Patients with a low-risk i31-SLNB result (less than 5% risk) demonstrated a 97.8% three-year recurrence-free survival (RFS) rate, indicating a very low risk of recurrence.

Collectively, these results support the ability of the integrated i31-SLNB to more precisely identify patients at low risk of SLN positivity compared with American Joint Committee on Cancer (AJCC) staging criteria and other predictive GEP tests.

Together, the study findings underscore two key conclusions from the prospective study:

1)	DecisionDx-Melanoma identifies low-risk patients who have favorable outcomes, with very low nodal positivity rates and high three-year RFS.
2)	DecisionDx-Melanoma also identifies patients at high risk of nodal positivity, providing clear and clinically meaningful separation between low- and high-risk groups.

“The strength of these prospective data clearly differentiates the risk prediction provided by DecisionDx-Melanoma from staging criteria and other predictive GEP tests and reinforces our leadership in precision risk assessment for patients with melanoma,” said Derek Maetzold, president and chief executive officer of Castle Biosciences. “By integrating DecisionDx-Melanoma’s independently validated 31-GEP score with key clinicopathologic factors, the i31-SLNB result provides clinicians with a more comprehensive, accurate and clinically grounded foundation to guide more confident SLNB decision-making.”

This study has been accepted for publication at Future Oncology and will be available online soon.

About DecisionDx-Melanoma
DecisionDx-Melanoma is a gene expression profile (GEP) test designed to analyze tumor biology to deliver a personalized risk assessment for patients with stage I–III cutaneous melanoma, enhancing risk stratification beyond American Joint Committee on Cancer (AJCC) staging alone. By combining molecular insights with select clinicopathologic features, the test provides two distinct outputs: a personalized risk of sentinel lymph node (SLN) positivity and a personalized risk of recurrence and/or metastasis. This clinically actionable information is designed to help guide risk-aligned patient management decisions, including SLN biopsy consideration, follow-up intensity, imaging and referrals.
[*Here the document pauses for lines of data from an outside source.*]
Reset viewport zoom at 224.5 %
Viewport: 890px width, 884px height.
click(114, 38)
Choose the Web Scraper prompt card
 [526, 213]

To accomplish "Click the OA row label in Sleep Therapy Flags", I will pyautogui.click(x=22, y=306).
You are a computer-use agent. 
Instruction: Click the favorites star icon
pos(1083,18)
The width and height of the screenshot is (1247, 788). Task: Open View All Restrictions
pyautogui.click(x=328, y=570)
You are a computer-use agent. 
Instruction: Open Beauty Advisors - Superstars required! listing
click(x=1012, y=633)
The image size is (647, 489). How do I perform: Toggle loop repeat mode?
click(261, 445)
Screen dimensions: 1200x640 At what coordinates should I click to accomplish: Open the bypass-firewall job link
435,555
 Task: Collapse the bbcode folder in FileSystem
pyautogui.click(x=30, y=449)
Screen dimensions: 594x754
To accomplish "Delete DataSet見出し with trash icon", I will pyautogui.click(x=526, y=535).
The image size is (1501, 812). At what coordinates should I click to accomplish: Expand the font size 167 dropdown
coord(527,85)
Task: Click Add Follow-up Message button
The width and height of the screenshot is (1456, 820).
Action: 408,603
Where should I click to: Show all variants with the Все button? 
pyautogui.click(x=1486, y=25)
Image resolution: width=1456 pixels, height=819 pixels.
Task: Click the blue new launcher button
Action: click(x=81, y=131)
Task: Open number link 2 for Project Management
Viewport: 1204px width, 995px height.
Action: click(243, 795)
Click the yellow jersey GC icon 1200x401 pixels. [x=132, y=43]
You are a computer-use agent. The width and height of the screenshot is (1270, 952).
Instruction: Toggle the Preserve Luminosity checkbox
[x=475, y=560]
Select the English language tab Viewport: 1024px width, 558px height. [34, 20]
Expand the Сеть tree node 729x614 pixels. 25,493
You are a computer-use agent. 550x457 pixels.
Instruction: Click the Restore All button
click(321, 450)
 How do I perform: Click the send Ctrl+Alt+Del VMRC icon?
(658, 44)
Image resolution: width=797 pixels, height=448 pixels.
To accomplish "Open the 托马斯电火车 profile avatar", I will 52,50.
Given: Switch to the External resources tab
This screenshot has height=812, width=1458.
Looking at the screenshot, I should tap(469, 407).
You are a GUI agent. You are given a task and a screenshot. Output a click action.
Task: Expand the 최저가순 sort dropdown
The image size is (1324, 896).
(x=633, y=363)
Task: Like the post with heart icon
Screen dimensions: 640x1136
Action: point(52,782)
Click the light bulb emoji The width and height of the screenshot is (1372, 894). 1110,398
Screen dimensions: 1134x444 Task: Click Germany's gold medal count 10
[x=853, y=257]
DecisionDx-Melanoma is supported by more than 50 peer-reviewed publications, including prospective studies and meta-analyses, and was developed in collaboration with more than 100 leading U.S. institutions. The test has been clinically validated in more than 10,000 patient samples, ordered more than 220,000 times since launch, and has been shown to be associated with improved patient survival.

About Castle Biosciences
Castle Biosciences (Nasdaq: CSTL) is a leading diagnostics company improving health through innovative tests that guide patient care. With a primary focus in dermatologic and gastroenterological disease, we develop personalized, clinically actionable solutions that help improve disease management and patient outcomes.

We put people first—empowering patients and clinicians and informing care decisions through rigorous science and advanced molecular tests that support more confident treatment planning.

DecisionDx-Melanoma, DecisionDx-CMSeq, i31-SLNB, i31-ROR, DecisionDx-SCC, MyPath Melanoma, AdvanceAD-Tx, TissueCypher, DecisionDx-UM, DecisionDx-PRAME and DecisionDx-UMSeq are trademarks of Castle Biosciences, Inc.